Generation of Moving Loads on Surfaces
RF‑MOVE Surfaces | Features
- Parameterized load positions of different concentrated, distributed, surface, and axle loads
- Access to a library with different axle load models
- Favorable or unfavorable load application considering influence lines and surfaces
- Summary of several moving loads in one load scheme
- Generation of a result combination for determination of the most unfavorable internal forces
- Possible to save load schemes for further use in other structures
RF‑MOVE Surfaces | Input
Surfaces with moving loads are selected graphically in the RFEM model. You can apply loads with several different sets of movement on one surface at the same time.

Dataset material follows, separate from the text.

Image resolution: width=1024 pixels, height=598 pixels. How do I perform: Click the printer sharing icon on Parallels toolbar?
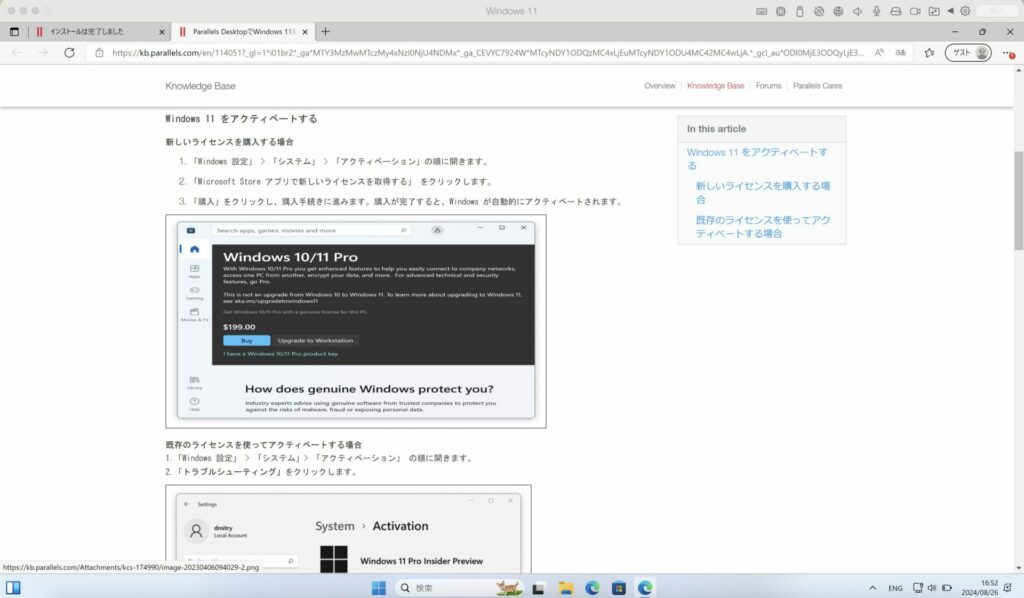tap(895, 11)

The 'lane' is defined by means of line sets. You can select them graphically in the model. In addition, you can enter the increment of the individual load steps. Several load types are available; for example, single, linear, rectangular, circular, and various axle loads. They can be applied in local and in global directions.
The different loads are summarized in load models. The module assigns defined load models to the sets of lines and creates individual load cases based on these data.
RF‑MOVE Surfaces | Generation / Results
You can create various load cases with a single mouse click. After the generation, the numbers of created load cases and result combinations are displayed.
The RF-MOVE Surfaces add-on module does not have any result windows. You can check the created load cases including loads in RFEM.
Descriptions of the individual moving loads are created on the basis of the respective load step number. However, it is possible to edit the descriptions in RFEM.
You can export all data in tables to MS Excel.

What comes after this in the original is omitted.